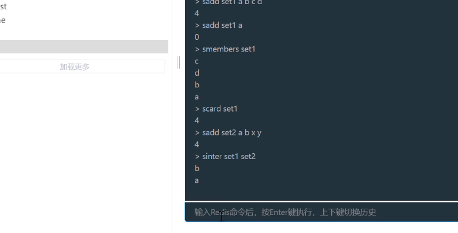Click output "b" under sinter set1 set2
This screenshot has width=458, height=233.
click(197, 168)
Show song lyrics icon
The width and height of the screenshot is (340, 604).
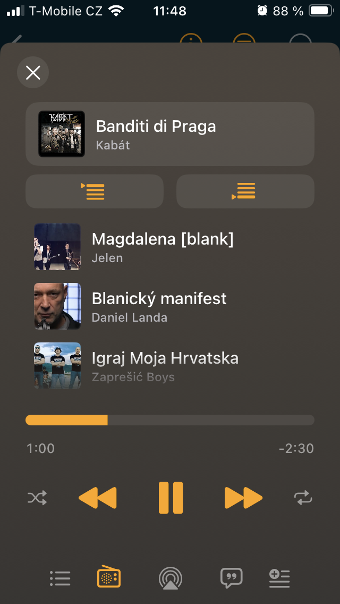point(232,578)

##############################

*PROBLEM TO WORK ON*
Only the lines from the line with "The width and" to the end of the records should be repeated, exactly and without pictures.

*SOLUTION TO THE PROBLEM*
The width and height of the screenshot is (340, 604).
point(232,578)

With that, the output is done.